STATED TASK 1:
Please copy out, word for word, everything in the listing from the line containing "Viewport: 960px width, 540px" down to the line containing "click(x=206, y=479)", both of those lines included. Leave the pictures out.

** Start EXCERPT PROVIDED **

A/B Tests and Experiments in Games - The LiveOps Standard

A/B tests are useful tools in the LiveOps arsenal. If properly configured they can allow developers to quickly iterate over design ideas in a live game with low risk. Applying the Scientific Method will ensure the data and results remain clean and trustworthy.

What are A/B tests?

An A/B test comes from the scientific method where you run an experiment across two groups to confirm or deny your hypothesis. Let’s say you have a farming game and you want to see whether players like strawberries or blueberries as their first fruit they plant and you currently have strawberries. Your hypothesis might be “Players will plant more blueberries than strawberries as their first plant”. You run a test where some players get strawberries and others get blueberries. You review the data after and see if your results confirm or deny your hypothesis.

Groups

In the above example we have 2 groups, strawberries and blueberries, let’s call them as group A and group B. It’s important when creating the two groups that we need to consider what question we want answered in the end. Too many variables can call your resulting data into question. Did players plant more blueberries because they want them or because they were bigger, did they have a different yield etc. In our example we just want to know if people like strawberries or blueberries more so we we will make sure they have the same balance output, size etc.

The A group is often referred to as the control, this is the object we currently have in the game, the B group is usually referred to as the variant, this is the new change we are testing. Now that we understand how groups are set up, we can discuss how we assign players to each group.

Group Assignment

When we assign the groups to the game we can split it up however we want. In some cases discussed in future articles, you might only want 10% of players to see the B group to act as a firewall against risky changes you are introducing to the game, a way to pull the plug if things go south quickly. In almost every case though you want an even split between your groups, or 50% in each of the two groups.

** End EXCERPT PROVIDED **

STATED TASK 2:
In the article on A/B tests in games, what is the B group usually referred to as?

** Start ITEMS **

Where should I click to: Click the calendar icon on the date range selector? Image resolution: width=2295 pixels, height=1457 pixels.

** End ITEMS **
** Start ITEMS **

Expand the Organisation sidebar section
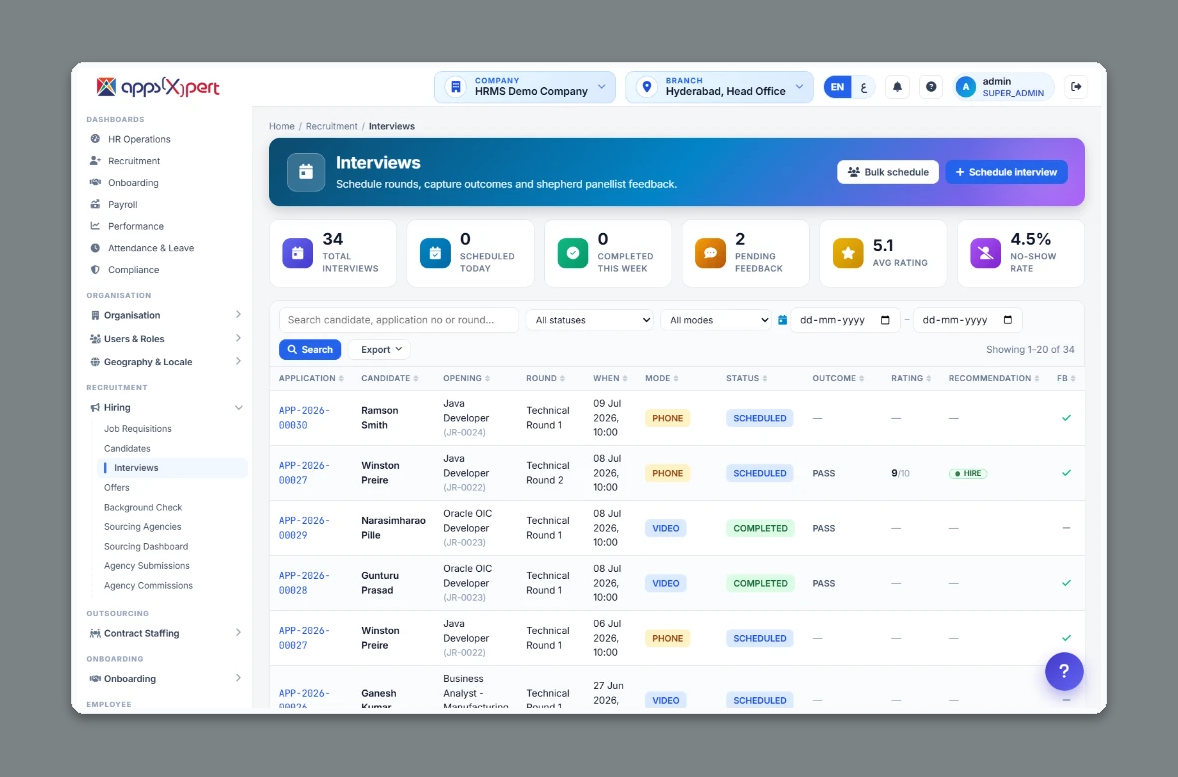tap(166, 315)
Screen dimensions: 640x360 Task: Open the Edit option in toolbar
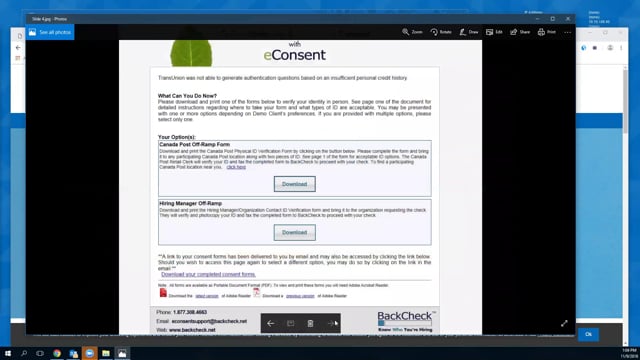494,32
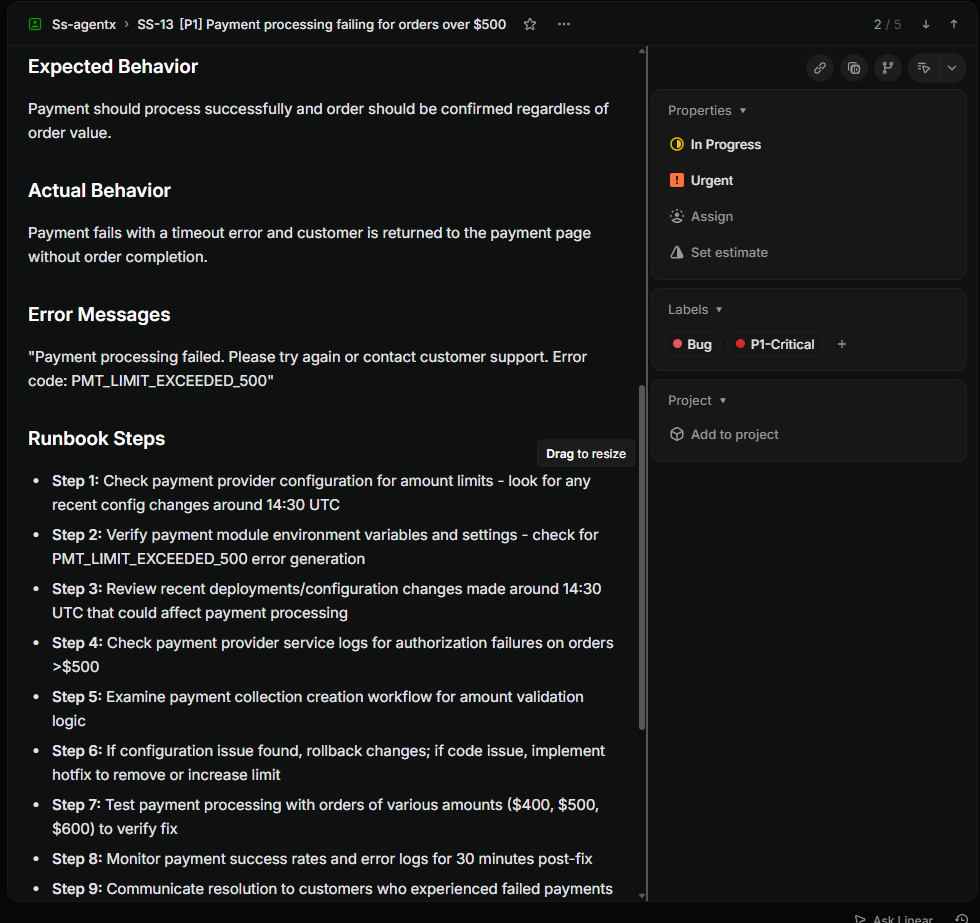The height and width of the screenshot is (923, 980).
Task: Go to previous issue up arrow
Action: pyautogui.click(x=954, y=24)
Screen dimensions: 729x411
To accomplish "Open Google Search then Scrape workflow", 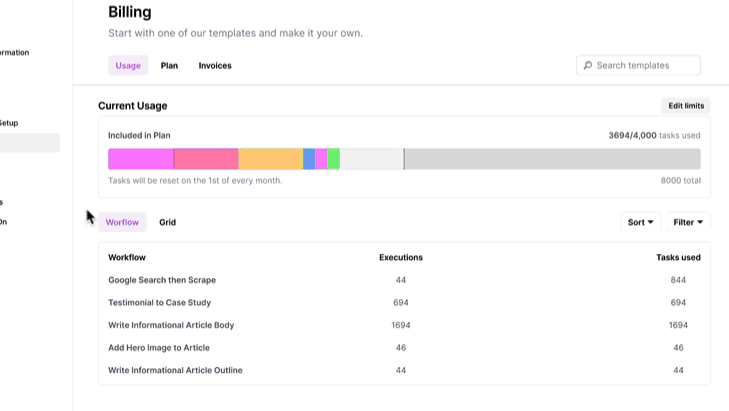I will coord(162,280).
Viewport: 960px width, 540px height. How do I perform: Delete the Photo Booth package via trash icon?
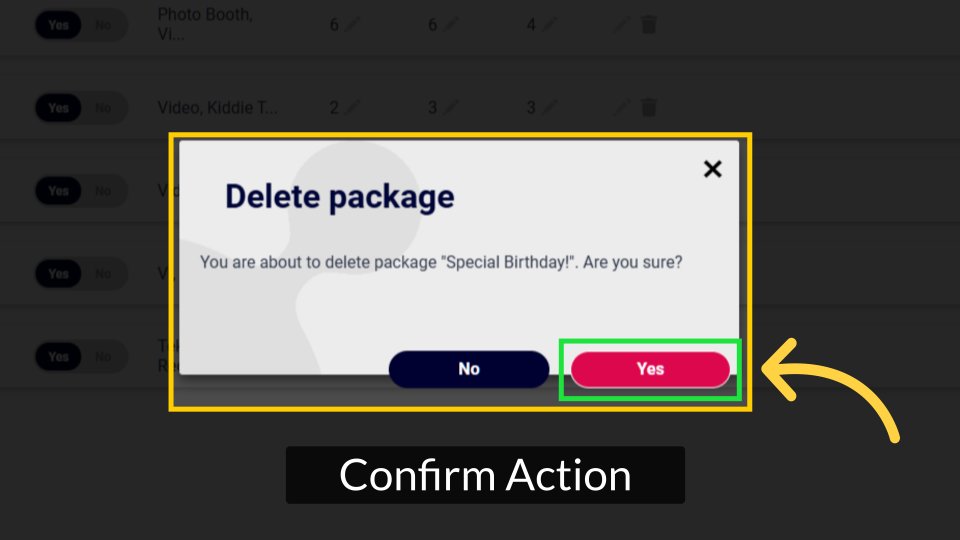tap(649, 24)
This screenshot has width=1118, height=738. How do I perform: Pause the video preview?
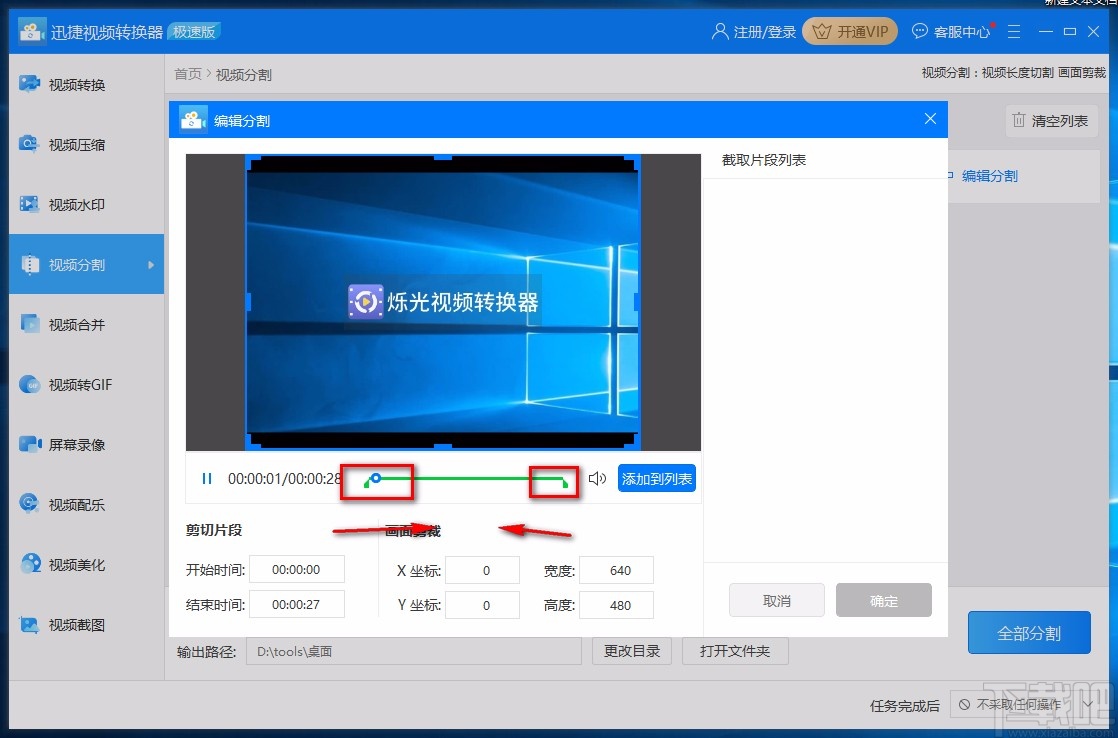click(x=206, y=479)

** End ITEMS **
** Start ITEMS **

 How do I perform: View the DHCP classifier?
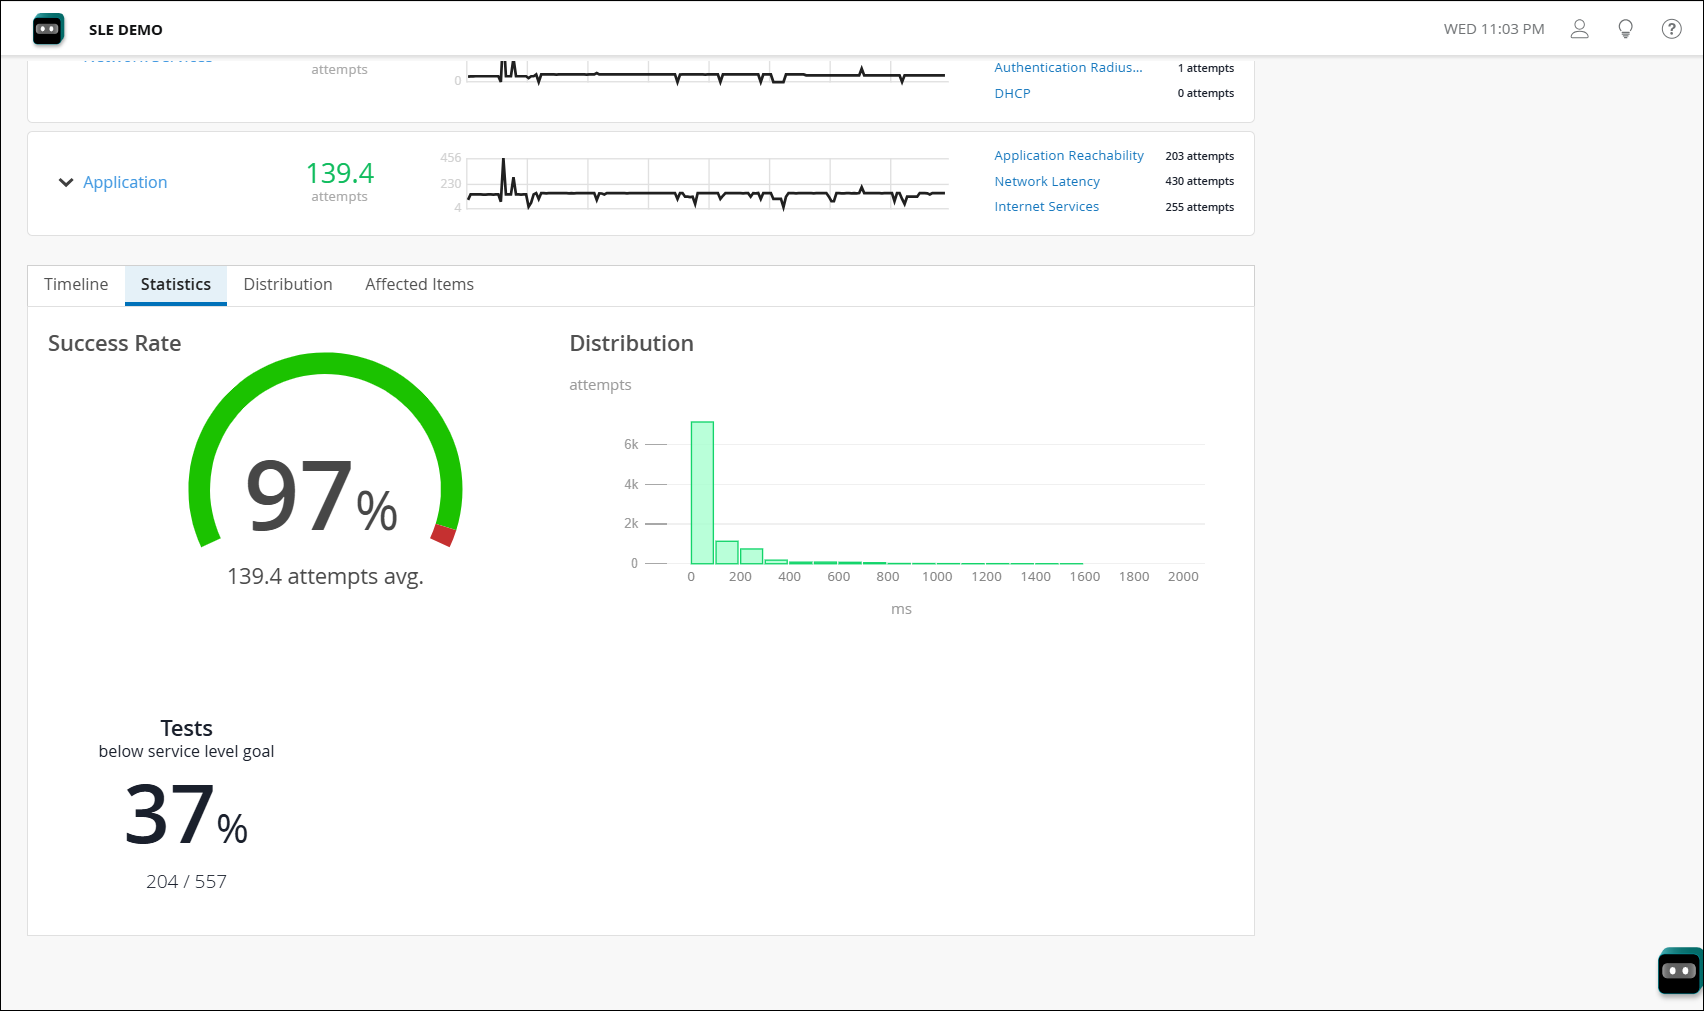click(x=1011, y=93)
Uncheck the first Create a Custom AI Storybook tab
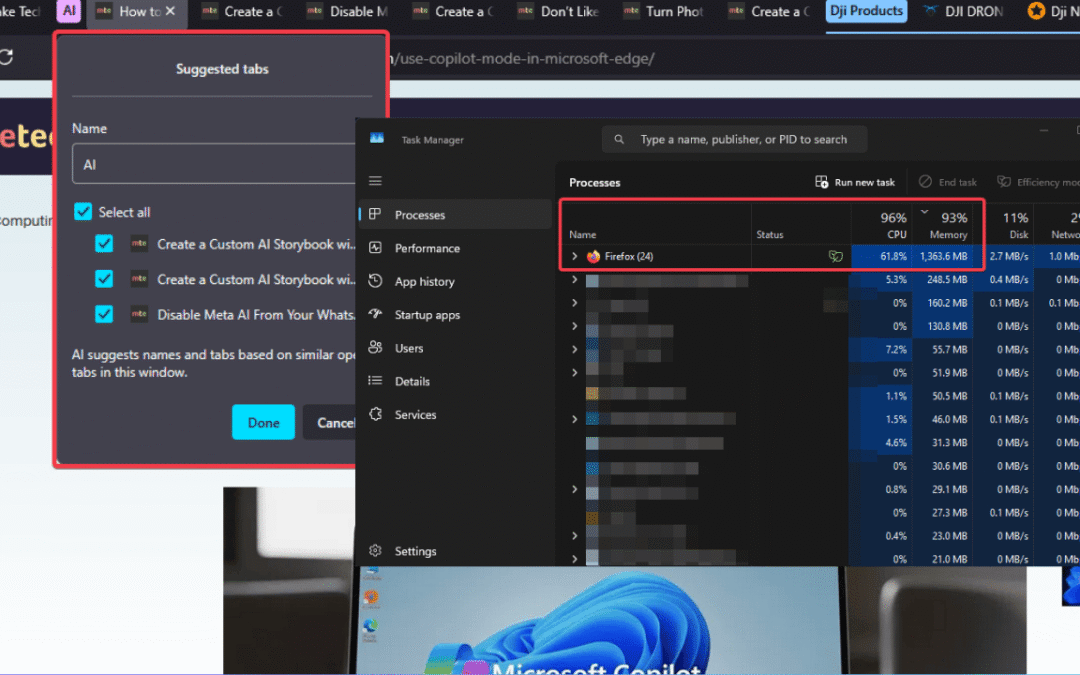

** End ITEMS **

TASK ANSWER 1:
Viewport: 960px width, 540px height. How do I perform: Delete the Photo Booth package via trash icon?
tap(649, 24)
This screenshot has width=1118, height=738. How do I perform: Pause the video preview?
click(x=206, y=479)

TASK ANSWER 2:
The variant, meaning the new change being tested.